Should You "Get Approval" For Tweets During A Crisis?

By now, you may have heard about the controversial tweets Cee Lo Green—the Grammy Award-winning singer and former host of NBC’s The Voice—sent after pleading no contest late last month to a disturbing charge leveled against him.

According to MTV, Green “entered a plea of no contest for the felony count of furnishing a controlled substance of MDMA/ecstasy to a woman without her awareness during a dinner in 2012.” MTV’s report continues:

According to the Los Angeles District Attorney’s Office, Green slipped the drug to a 33-year-old woman while the two were at a restaurant…the woman, who hasn’t been named, alleged that she woke up to find herself naked in bed with Green in her hotel room.”

Cee Lo Green

Green would have had enough of a challenge restoring his reputation after pleading no contest to drugging a woman and being accused of rape.

But the tweets he sent last week—particularly the one below that Green quickly deleted but other Twitter users shared—turned a tough crisis management issue into a career-threatening one:

Cee Lo Raped Remember

 

In this tweet captured by BuzzFeed, Green reinforced that view, appearing to suggest that a woman who is drugged cannot, by definition, be raped.

Cee Lo Green Rape Tweets

 

Green later apologized, but in a manner that tried to distance himself from his words (the comments weren’t “attributed” to him—he made them).

Cee Lo Apology

Green has paid a heavy price since this controversy erupted. His reality show on TBS, The Good Life, was canceled. He was also removed from the lineup at a Louisiana music festival and from another concert sponsored by the U.S. Navy.

All of that gets me back to the headline of this post, which asks this question: Should you “get approval” before tweeting or posting to social media when you’re immersed in a crisis?

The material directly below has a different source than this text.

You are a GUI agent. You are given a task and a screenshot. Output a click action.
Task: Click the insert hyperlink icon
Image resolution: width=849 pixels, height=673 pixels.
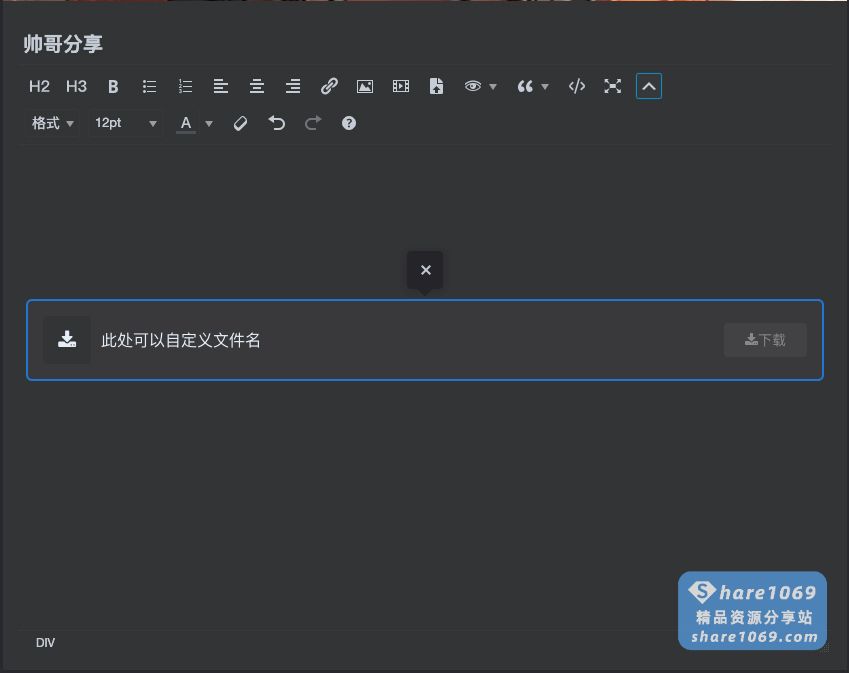(329, 86)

By approval, I don’t mean that you have to obtain approval from some central authority, but rather that you form a voluntary agreement between yourself and someone else—a manager, an agent, a spouse, a trusted business partner—that you won’t post anything on social media until you receive and consider their feedback.

Had Green done that, any manager, agent, or partner should have had the sense to tell him to sign off and walk away for a while. Instead, he tweeted in the heat of emotion, when his rational brain didn’t prevent him from compounding his original acts of terrible judgment.

My suggestion for those who find themselves in crisis mode? Don’t post anything to social media without seeking the opinion of a trusted ally first.

Cee Lo doesn’t have to listen to me. It’s just too bad he didn’t listen to his own lyrics from his hit song “Crazy”: “Think twice, that’s my only advice.”